Ronald Lozachmeur, directeur général d'Assia Réseau UNA (Bretagne)
« Si l’aide à domicile est bien dans le radar du ministère, elle doit en revanche se battre au quotidien face aux grandes directions générales de l’État (du Travail, de l’Économie…) pour qui, en termes de priorité, le secteur arrive loin derrière l’hôpital et les établissements d'hébergement pour personnes âgées », pointe Guillaume Quercy, président de l’union nationale UNA. Comme les autres, les organisations du domicile ont dû, dès la mi-mars, apprendre à vivre en état d’urgence sanitaire. Mais pour elles, en contact quotidien avec des publics fragiles, il a fallu souvent convaincre de l’importance à accorder aussi au « front domiciliaire » salué par la présidente de la Caisse nationale de solidarité pour l'autonomie (CNSA). Garde scolaire pour les enfants, taxis gratuits… « Le secteur n’a évidemment pas été sciemment oublié lors de la mise en place de ces mesures d’abord pour le sanitaire, mais il est évident qu’il n’y a pas eu de prise en compte systématique et immédiate, abonde Stéphane Landreau, secrétaire général de la fédération nationale d’associations Fnaafp-CSF. Et en particulier des services « familles », dont les interventions sont, dans notre réseau, plus nombreuses que celles auprès des personnes âgées et handicapées. »
« Système D »
Sur le terrain, les gestionnaires ont souvent été obligés de réduire la voilure. « Nous nous sommes focalisés sur les personnes très dépendantes et les plus isolées, raconte Ronald Lozachmeur, directeur général d’Assia Réseau UNA, en Bretagne. Nous avons mobilisé, quand c’était possible, d’autres solutions (aidants, voisins, livraisons de courses…) et mis en place un système de roulement entre les salariés. L’objectif étant de les préserver pour pouvoir tenir dans la durée. » Pour cela, une priorité comme ailleurs : l’accès aux équipements de protection. « En trouver, c’est aujourd’hui ce qui occupe la moitié du temps des directeurs », confirme Stéphane Landreau. Après l’échec du premier système de distribution des masques, via les pharmacies, les groupements hospitaliers de territoire (GHT) centralisent le plus souvent les stocks, répartis par les agences régionales de santé (ARS). Pour le reste, c’est la débrouille : via les communes, les commerçants locaux…

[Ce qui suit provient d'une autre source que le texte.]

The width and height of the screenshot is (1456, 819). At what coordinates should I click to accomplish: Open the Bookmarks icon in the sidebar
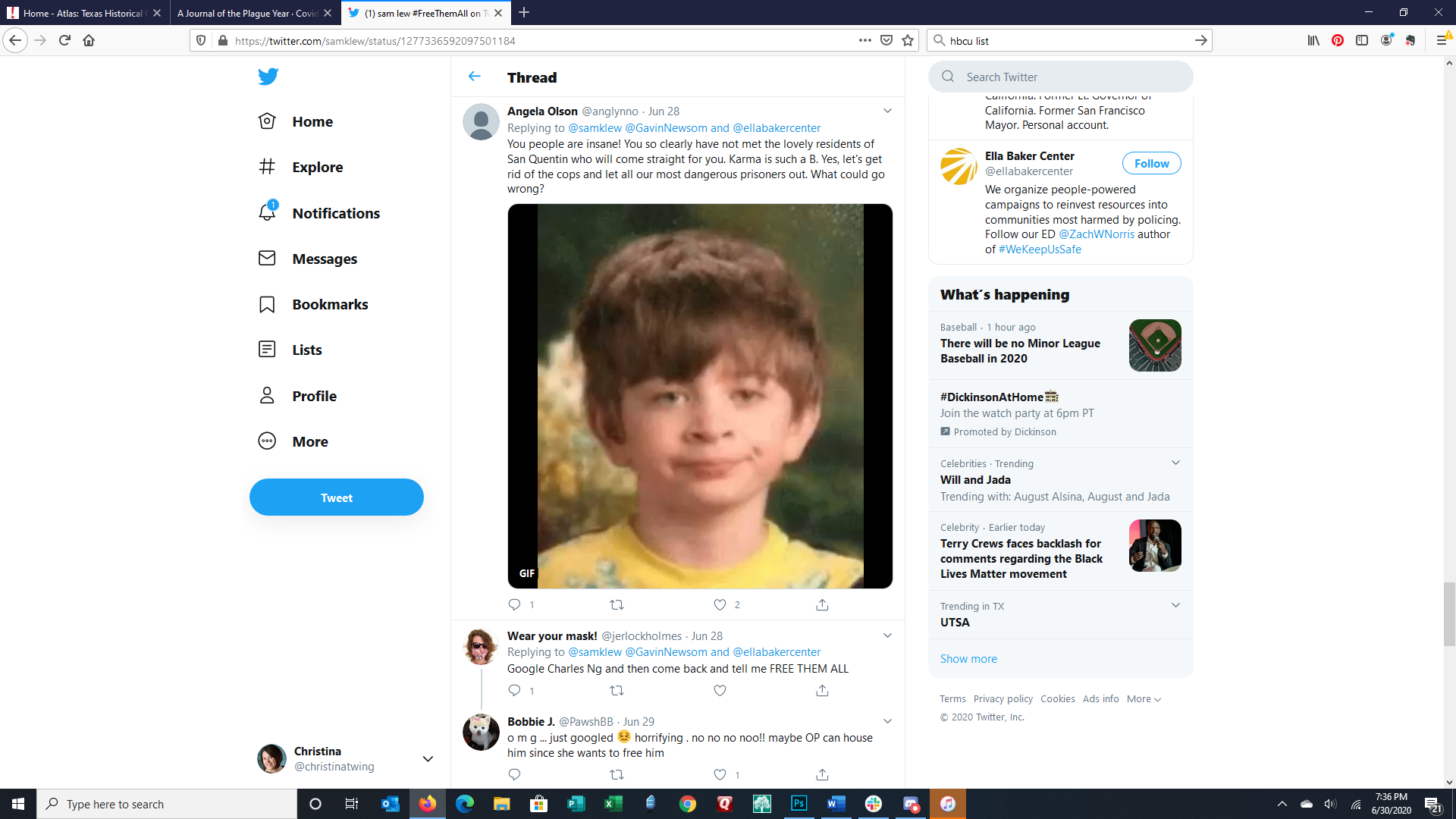click(267, 304)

Des départements facilitateurs
Et, selon les territoires, avec l’appui bienvenu du conseil départemental. « En lien avec l’ARS, celuide l'Aisne a très vite pris ses responsabilités pour que les services obtiennent du matériel, raconte le directeur général de l’association Aid’Aisne, Dominique Villa. En outre, il a organisé des réunions régulières entre gestionnaires sous contrat pluriannuel d’objectifs et de moyens (CPOM) pour partager les infos, établi des protocoles d’intervention… »

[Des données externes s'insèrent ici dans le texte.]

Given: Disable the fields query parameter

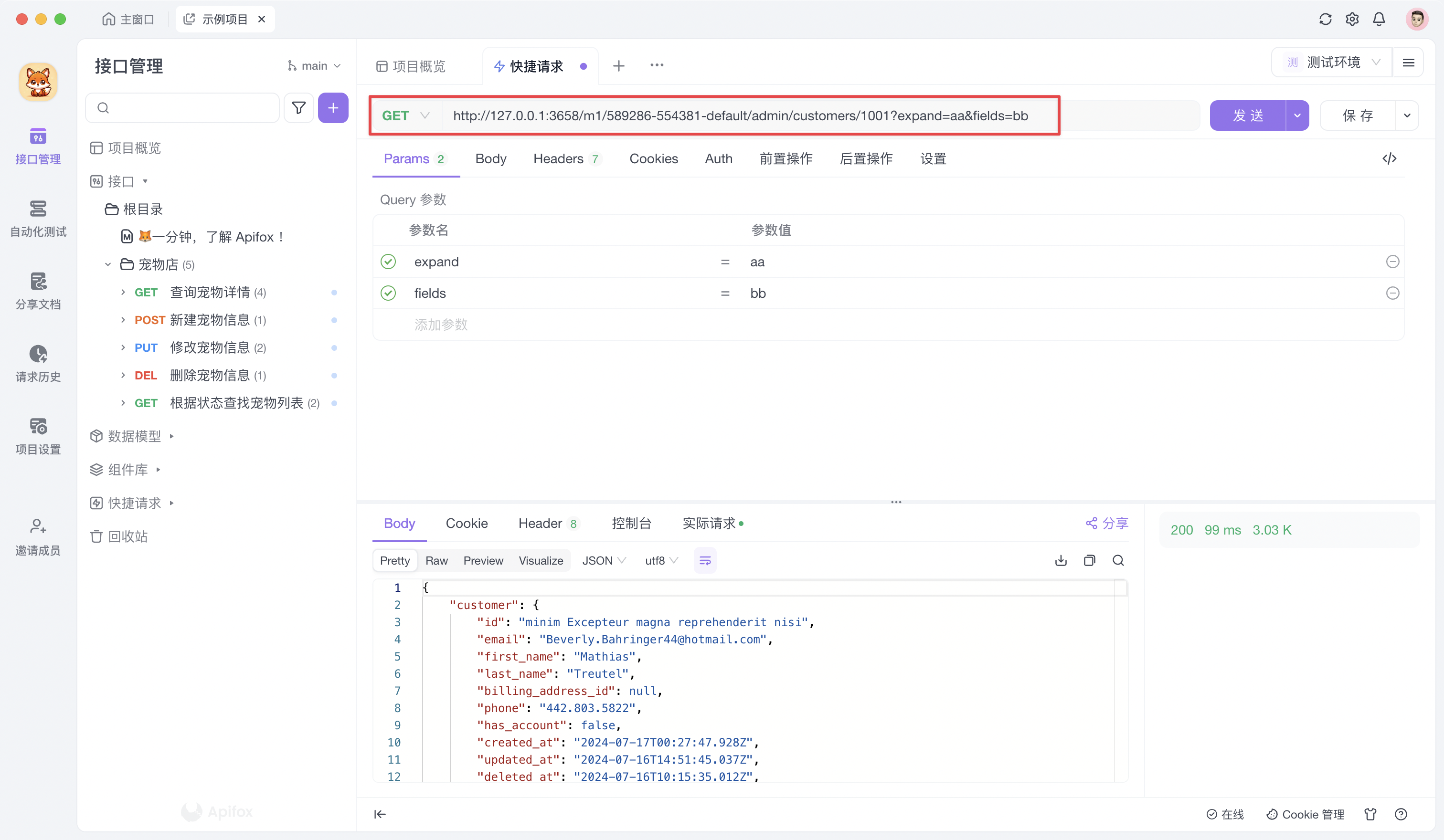Looking at the screenshot, I should (x=389, y=293).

Le reste (blouses, charlottes et masques FFP2), pourtant indispensable aux contacts avec des personnes contaminées, manque. Pas question de mettre en danger les personnels, ont prévenu les gestionnaires, plus que jamais renvoyés à leurs obligations après la condamnation début avril d’un opérateur des Hauts-de-France, sommé de mieux protéger ses salariés.
Demain, déjà
L’enjeu désormais ? L’accès aux tests de dépistage lancés dans les établissements. A l’image de la récente prime allouée aux personnels, ils seront étendus aux services, a-t-il été confirmé aux fédérations mi-avril. D’ici là, une question se pose déjà : « Les dispositifs de soutien financier déployés durant l’état d’urgence censé se terminer le 24 mai, resteront-ils en vigueur passée cette date ? interroge Stéphane Landreau. Faute de quoi, nous ne tiendrions pas longtemps… »
(1) Tel que le maintien du financement des services fixé par l’ordonnance no 2020-428 du 15 avril 2020.